L’officiel « El Moudjahid », contrôlé par Bouteflika, avait publié le 19 décembre un article extraordinaire après un massacre de lycéens, qui, tout en ménageant l’armée, fustigeait « ces milieux d’activistes nourris au sein par les monopoles, le trabendisme (trafics) et l’économie souterraine, qui n’ont pas d’autres moyens de maintenir leurs privilèges qu’en passant au terrorisme, à la violence et à la destruction, à répandre une peur panique parmi les investisseurs et à tenter d’imposer auprès de la communauté internationale l’idée entretenue d’une Algérie instable ».
Avec le temps, donc, il ne reste plus guère de monde pour se contenter de condamner les « terroristes islamistes barbares », même s’ils restent actifs. L’idée, souvent développée à l’étranger, d’une lutte entre « clans » du pouvoir, surtout celui de Bouteflika tentant de se défaire de l’emprise des cercles de décideurs de l’armée, fait son chemin.
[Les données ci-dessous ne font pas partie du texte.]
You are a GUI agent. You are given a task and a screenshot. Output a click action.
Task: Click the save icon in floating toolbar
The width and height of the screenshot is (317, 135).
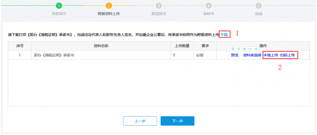(x=244, y=49)
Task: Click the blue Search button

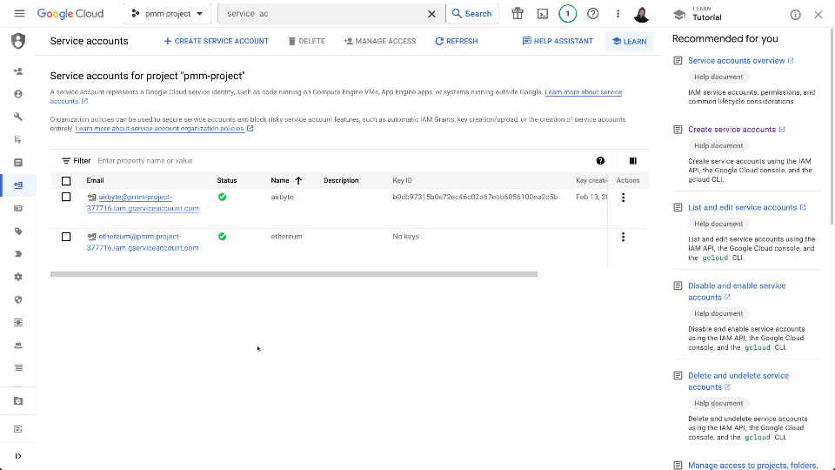Action: pyautogui.click(x=471, y=14)
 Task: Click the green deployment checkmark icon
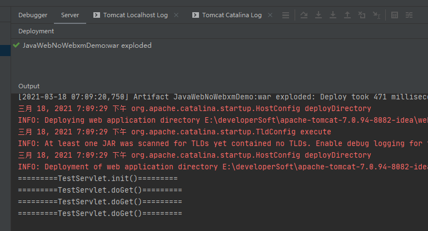coord(16,45)
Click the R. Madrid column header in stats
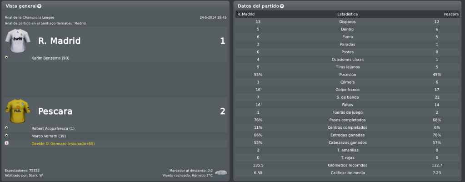 246,14
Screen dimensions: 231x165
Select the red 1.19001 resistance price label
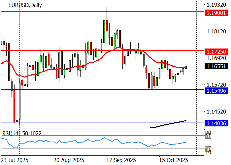(216, 13)
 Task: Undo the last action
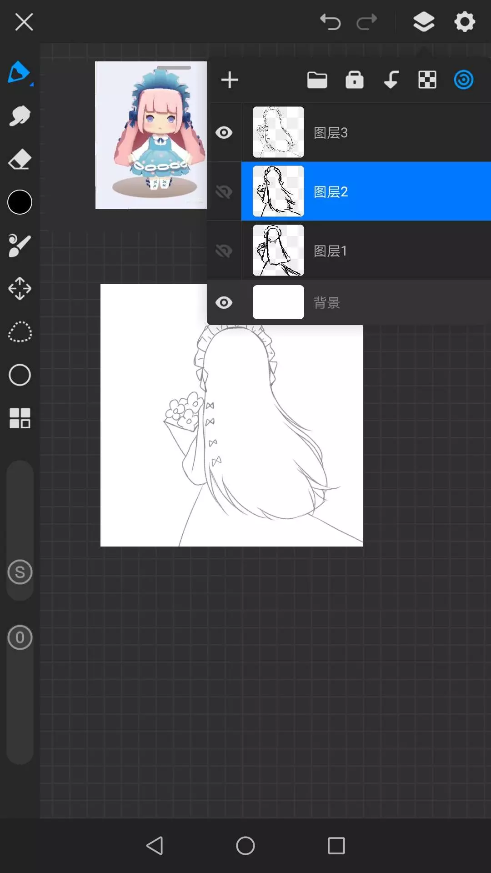(x=330, y=22)
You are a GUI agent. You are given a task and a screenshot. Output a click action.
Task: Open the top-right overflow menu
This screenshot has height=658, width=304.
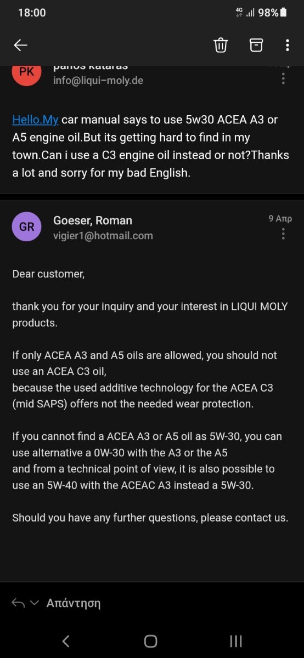(287, 46)
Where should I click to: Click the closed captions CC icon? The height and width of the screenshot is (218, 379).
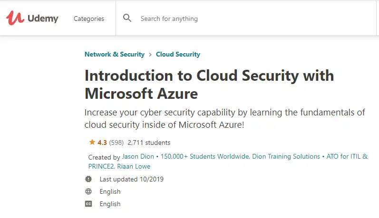point(88,204)
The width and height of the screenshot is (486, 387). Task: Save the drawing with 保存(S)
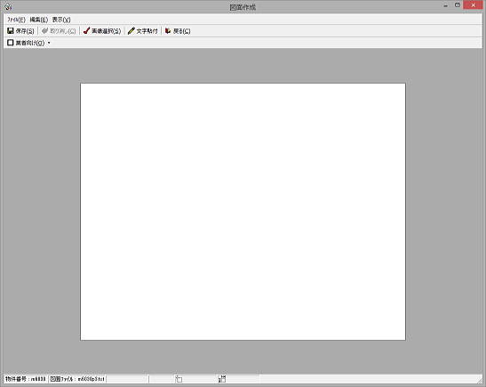click(20, 31)
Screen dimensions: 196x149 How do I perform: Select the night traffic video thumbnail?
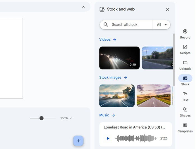pos(119,58)
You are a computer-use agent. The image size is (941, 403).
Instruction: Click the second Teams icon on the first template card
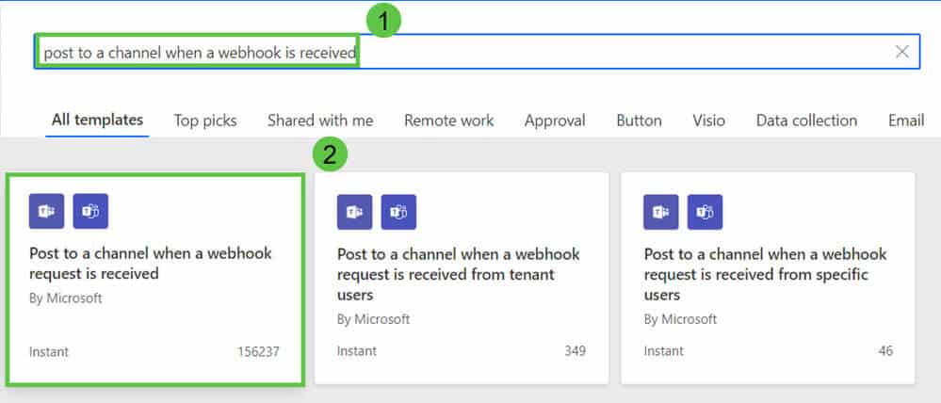click(90, 211)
Ainsi, « Le Jeune Indépendant » écrivait-il le 24 décembre que les victimes du terrorisme et, au-delà, la majorité des Algériens « sont de vulgaires figurants d’une opération de redéfinition des règles de cohabitation entre l’armée et la présidence ».
Alors que les allusions au pouvoir nocif et occulte de l’armée demeuraient jusqu’ici rares et dangereuses, voici, pour apprécier l’évolution, ce que publiait le pourtant très éradicateur « El Watan » le 7 janvier : « Pourquoi a-t-on laissé la horde barbare s’acharner sur les paysans et les montagnards ? (…) En fait, il apparaît de plus en plus clair qu’il n’existe pas une volonté réelle d’en finir avec l’islamisme armé. Cette absence de détermination est directement liée aux nombreuses contradictions qui opposent les clans au sommet du pouvoir. (…) Les enjeux sont immenses : qui, des deux camps (Bouteflika ou les autres décideurs) sera bénéficiaire des privatisations ? Qui mettra la main sur les secteurs les plus juteux de Sonatrach (compagnie nationale des hydrocarbures) ? Qui s’appropriera au dinar symbolique les restes des entreprises étatiques ? Qui accaparera les millions d’hectares de terres agricoles ? Voilà, en réalité, pourquoi meurent mensuellement des dizaines d’Algériens (…) ».